## Goal A
Answer these from the excerpt on measuring latency:
(i) Which set should you choose in the "Performance" menu of GeForce Experience?
(ii) Who are the developers of KovaaK 2.0?
(iii) From which two places can you enter the NVIDIA Experiments mode?

## Excerpt to read
»»

If you are eager to start measuring latency, you can do so before you get your hands on a new 360Hz display. Any game that integrates the NVIDIA Reflex SDK also has the ability to add both Game Latency and Render Latency metrics to their in game stats. This measurement is not the full latency you feel, but can get you started on your path to latency optimization.

Additionally, GeForce Experience now features a performance overlay that lets you track render present latency in any game. Render present latency tracks the present call through the render queue and GPU rendering. Since it’s the final call of a frame, the magnitude of render present latency will be slightly smaller than render latency measured with the NVIDIA Reflex SDK, but should still give you a good idea of what your rendering latency is. We will be adding render latency to GeForce Experience in a future update.

All you need to do is update to the latest versions of the GeForce Game Ready Driver and GeForce Experience later this month when the feature is released, select the “Performance” menu, choose the “Latency Metrics” set, and enable the “Performance overlay”.

Training Your Aim with Lower Latency

In addition to latency measurement tools, we’ve partnered with The Meta, the developers of KovaaK 2.0, to introduce a new NVIDIA Experiments mode in a future client update, which will help gamers improve their performance and hone their skills.

You can enter into the NVIDIA Experiments mode from either the sandbox or the trainer. Once you are in the NVIDIA Experiments mode, choose an experiment that interests you. Additionally, we have integrated the NVIDIA Reflex SDK into KovaaK 2.0, in addition to a few other technologies that can help gamers feel the difference between high and low system latency.

««

## Data extracted from a collection
»»

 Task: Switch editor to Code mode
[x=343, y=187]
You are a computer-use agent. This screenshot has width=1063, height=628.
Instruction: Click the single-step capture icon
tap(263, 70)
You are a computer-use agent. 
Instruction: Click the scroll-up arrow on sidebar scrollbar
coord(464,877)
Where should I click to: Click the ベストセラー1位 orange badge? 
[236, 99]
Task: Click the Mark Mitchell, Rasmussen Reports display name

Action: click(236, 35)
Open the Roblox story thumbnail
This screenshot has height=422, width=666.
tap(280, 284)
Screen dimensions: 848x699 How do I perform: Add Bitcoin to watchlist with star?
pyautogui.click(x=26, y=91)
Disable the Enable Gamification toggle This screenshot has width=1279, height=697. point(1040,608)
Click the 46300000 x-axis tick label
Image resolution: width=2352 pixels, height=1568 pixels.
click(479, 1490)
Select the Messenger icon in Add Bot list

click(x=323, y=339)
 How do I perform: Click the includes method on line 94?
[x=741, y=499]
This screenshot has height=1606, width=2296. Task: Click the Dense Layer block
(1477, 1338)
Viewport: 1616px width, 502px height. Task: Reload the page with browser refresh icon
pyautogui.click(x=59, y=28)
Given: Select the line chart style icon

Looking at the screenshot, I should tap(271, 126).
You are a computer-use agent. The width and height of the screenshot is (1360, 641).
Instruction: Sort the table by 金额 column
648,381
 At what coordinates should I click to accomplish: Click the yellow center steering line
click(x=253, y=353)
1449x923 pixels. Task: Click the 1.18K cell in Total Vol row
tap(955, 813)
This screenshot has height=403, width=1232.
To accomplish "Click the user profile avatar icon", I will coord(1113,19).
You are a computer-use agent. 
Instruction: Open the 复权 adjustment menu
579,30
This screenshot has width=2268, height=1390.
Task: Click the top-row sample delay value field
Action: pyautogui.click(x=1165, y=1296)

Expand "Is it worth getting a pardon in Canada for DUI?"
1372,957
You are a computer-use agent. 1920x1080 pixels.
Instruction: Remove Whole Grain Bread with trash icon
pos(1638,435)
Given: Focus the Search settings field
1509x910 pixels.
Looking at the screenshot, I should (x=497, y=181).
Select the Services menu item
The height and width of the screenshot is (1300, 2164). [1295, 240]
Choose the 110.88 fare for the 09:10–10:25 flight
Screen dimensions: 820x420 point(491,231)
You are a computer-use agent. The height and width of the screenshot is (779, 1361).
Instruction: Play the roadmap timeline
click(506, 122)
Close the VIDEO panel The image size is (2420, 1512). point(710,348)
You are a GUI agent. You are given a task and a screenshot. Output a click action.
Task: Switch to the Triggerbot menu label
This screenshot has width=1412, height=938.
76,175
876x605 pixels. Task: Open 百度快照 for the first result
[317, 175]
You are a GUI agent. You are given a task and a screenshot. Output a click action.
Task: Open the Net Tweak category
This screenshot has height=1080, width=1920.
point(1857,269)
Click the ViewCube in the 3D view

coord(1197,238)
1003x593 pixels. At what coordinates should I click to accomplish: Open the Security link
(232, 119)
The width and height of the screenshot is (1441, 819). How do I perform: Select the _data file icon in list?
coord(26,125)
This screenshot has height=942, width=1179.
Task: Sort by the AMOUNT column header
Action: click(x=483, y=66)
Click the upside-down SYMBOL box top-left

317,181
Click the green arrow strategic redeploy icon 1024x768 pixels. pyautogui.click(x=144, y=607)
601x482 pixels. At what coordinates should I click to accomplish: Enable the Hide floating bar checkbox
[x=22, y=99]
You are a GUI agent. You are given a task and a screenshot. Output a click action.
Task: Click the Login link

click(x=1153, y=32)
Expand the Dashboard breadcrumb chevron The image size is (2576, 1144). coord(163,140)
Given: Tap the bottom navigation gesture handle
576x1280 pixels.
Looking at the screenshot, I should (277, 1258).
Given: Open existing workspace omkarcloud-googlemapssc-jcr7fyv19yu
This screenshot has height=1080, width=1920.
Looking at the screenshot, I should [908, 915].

««

## Goal B
Reproduce the records from their start through the line containing "tap(955, 813)".

## Task result A
(i) The "Latency Metrics" set.
(ii) The Meta.
(iii) The sandbox or the trainer.

## Task result B
 Task: Switch editor to Code mode
[x=343, y=187]
You are a computer-use agent. This screenshot has width=1063, height=628.
Instruction: Click the single-step capture icon
tap(263, 70)
You are a computer-use agent. 
Instruction: Click the scroll-up arrow on sidebar scrollbar
coord(464,877)
Where should I click to: Click the ベストセラー1位 orange badge? 
[236, 99]
Task: Click the Mark Mitchell, Rasmussen Reports display name

Action: click(236, 35)
Open the Roblox story thumbnail
This screenshot has height=422, width=666.
tap(280, 284)
Screen dimensions: 848x699 How do I perform: Add Bitcoin to watchlist with star?
pyautogui.click(x=26, y=91)
Disable the Enable Gamification toggle This screenshot has width=1279, height=697. point(1040,608)
Click the 46300000 x-axis tick label
Image resolution: width=2352 pixels, height=1568 pixels.
click(479, 1490)
Select the Messenger icon in Add Bot list

click(x=323, y=339)
 How do I perform: Click the includes method on line 94?
[x=741, y=499]
This screenshot has height=1606, width=2296. Task: Click the Dense Layer block
(1477, 1338)
Viewport: 1616px width, 502px height. Task: Reload the page with browser refresh icon
pyautogui.click(x=59, y=28)
Given: Select the line chart style icon

Looking at the screenshot, I should tap(271, 126).
You are a computer-use agent. The width and height of the screenshot is (1360, 641).
Instruction: Sort the table by 金额 column
648,381
 At what coordinates should I click to accomplish: Click the yellow center steering line
click(x=253, y=353)
1449x923 pixels. Task: Click the 1.18K cell in Total Vol row
tap(955, 813)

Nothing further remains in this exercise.